- **WHAT IS REQUIRED**:
Return the lines of the data below in which the string "Close" occurs.

- **RECORDS PROVIDED**:
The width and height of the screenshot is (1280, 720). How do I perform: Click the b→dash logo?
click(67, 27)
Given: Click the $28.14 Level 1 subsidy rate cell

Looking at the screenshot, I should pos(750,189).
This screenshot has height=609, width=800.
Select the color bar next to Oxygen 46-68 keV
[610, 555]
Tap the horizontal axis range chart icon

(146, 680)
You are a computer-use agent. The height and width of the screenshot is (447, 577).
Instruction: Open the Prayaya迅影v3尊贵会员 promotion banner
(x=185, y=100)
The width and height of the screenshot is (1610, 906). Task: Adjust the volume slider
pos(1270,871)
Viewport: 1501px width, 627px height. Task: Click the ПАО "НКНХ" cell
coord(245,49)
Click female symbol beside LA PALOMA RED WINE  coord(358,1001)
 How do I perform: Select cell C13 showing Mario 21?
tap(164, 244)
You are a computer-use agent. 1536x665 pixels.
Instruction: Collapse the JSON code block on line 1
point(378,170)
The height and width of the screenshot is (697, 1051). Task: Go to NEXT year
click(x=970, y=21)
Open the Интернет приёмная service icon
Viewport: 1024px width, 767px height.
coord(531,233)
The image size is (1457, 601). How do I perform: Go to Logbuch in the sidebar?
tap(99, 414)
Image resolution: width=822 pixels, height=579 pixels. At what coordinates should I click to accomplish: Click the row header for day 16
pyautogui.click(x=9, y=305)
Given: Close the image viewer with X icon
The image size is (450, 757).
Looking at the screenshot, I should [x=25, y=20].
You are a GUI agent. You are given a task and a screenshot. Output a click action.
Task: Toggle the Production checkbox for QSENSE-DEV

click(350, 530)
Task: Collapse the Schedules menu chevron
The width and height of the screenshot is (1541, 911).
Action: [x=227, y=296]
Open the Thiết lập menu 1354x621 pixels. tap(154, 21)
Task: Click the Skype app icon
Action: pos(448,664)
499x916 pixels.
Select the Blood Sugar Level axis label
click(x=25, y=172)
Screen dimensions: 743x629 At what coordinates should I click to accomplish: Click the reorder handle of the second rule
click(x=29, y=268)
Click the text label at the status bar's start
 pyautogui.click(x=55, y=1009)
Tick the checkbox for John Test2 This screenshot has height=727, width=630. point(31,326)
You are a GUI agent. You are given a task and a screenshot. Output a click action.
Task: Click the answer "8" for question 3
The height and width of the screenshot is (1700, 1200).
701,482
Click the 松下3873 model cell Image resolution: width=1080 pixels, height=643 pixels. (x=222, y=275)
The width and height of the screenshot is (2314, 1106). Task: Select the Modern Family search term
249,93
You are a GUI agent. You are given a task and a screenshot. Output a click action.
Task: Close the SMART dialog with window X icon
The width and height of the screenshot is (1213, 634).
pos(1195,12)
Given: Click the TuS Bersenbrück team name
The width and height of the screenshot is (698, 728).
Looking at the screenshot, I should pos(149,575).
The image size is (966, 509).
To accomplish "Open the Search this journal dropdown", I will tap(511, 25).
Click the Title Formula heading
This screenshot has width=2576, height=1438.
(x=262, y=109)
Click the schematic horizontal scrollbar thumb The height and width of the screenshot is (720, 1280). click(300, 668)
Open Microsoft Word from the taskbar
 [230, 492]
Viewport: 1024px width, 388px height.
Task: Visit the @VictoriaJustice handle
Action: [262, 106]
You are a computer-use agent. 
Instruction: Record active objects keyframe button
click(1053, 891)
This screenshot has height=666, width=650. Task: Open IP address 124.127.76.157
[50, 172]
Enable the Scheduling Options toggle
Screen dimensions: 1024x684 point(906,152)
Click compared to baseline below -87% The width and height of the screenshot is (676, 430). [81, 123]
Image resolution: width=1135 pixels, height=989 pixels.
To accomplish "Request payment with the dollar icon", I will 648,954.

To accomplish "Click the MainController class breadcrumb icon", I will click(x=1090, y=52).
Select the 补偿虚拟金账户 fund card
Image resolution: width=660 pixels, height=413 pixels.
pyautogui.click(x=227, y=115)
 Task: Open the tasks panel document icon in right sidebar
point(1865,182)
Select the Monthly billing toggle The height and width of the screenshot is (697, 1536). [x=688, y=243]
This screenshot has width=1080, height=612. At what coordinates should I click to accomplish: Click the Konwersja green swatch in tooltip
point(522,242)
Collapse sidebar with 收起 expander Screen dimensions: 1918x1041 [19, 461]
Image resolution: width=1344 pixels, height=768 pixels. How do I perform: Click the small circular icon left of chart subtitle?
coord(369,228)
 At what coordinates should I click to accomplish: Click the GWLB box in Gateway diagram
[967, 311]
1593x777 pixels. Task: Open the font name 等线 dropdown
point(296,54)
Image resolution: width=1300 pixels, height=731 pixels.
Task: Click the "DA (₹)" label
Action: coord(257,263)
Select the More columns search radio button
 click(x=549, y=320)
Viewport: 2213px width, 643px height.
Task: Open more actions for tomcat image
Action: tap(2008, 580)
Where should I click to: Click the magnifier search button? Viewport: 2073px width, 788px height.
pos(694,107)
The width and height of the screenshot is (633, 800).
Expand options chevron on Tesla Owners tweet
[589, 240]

- **EXPECTED ANSWER**:
Given: Close the image viewer with X icon
Task: Close the SMART dialog with window X icon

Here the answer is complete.